There is an unexpected behavior when running a (relatively small) simulation in a large number of nodes in a cluster. With an increasing number of compute nodes, the part of the grid solved by each node decreases, and my expectation was that the memory usage by each node should decrease. This happens with a limited number of nodes, but the memory usage increases substantially after a certain number of nodes, which limits the usability of the code. The same behavior has been seen using OpenMPI or MPT (HPE MPI implementation), I am reporting here the results with OpenMPI. As a comparison, I have also used OpenFOAM v2106 to run the same test case, and the memory usage follows the expected behavior.

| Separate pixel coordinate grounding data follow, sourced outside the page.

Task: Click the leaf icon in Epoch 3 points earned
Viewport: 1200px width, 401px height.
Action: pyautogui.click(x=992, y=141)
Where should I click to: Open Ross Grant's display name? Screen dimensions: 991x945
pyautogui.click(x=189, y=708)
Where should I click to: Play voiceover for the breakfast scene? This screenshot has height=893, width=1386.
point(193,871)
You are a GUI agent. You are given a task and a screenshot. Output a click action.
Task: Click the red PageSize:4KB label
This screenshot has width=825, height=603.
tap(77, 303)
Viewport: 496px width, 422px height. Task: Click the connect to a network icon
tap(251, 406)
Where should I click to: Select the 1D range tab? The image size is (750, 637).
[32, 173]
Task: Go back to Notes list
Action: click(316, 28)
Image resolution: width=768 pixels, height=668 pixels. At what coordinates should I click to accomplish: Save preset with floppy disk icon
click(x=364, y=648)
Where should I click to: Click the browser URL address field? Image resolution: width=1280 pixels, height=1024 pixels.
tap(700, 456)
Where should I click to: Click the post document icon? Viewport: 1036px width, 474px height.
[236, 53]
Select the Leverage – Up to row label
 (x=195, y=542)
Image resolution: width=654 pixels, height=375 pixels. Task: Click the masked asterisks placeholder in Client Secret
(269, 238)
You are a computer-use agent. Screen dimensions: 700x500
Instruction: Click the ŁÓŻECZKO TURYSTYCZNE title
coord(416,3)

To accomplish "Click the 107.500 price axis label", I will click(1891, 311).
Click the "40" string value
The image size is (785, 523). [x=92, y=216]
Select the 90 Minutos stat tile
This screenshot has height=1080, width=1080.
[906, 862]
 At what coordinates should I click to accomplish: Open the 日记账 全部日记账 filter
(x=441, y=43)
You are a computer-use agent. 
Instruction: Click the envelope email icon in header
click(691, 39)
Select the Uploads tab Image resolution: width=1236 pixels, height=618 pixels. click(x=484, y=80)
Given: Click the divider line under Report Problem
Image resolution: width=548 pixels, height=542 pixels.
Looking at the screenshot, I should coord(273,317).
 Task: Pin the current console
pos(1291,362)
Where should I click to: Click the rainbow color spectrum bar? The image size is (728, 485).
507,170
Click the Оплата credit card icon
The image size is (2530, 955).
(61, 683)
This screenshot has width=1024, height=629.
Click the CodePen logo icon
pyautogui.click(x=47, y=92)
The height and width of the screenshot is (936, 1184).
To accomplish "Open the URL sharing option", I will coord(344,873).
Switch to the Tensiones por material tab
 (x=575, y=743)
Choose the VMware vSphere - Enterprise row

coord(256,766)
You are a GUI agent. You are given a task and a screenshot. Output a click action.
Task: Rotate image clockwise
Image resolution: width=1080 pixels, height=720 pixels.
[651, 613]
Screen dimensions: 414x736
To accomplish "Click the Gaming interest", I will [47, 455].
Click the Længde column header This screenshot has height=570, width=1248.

The details of the test are:

Test case: lid-drive cavity 3d, 8 million grid elements, fixedIter variant https://develop.openfoam.com/committees/hpc/-/tree/cavity-updates/microbenchmarks/cavity-3d/8M/fixedIter
Solver: icoFoam
Compiler: GCC 9.2.0
MPI: OpenMPI 4.0.5
Compute cluster: Hawk supercomputer at HLRS https://www.hlrs.de/systems/hpe-apollo-hawk/
Nodes: 2x AMD EPYC 7742 processors ( 2 x 64 cores), 256GB DDR4 RAM
Interconnect: InfiniBand HDR200

The figure below shows the mean memory used by each node, recorded using the shell command "free" for each time step. With OpenFOAM, the memory usage stabilizes around 16 GB using 16 nodes (2048 cores) up to 128 nodes (16384 cores), while with foam-extend the memory usage starts to rapidly increase with 16 and 32 nodes (2048 and 4096 cores). A run with foam-extend and 128 nodes has crashed due to being out of memory.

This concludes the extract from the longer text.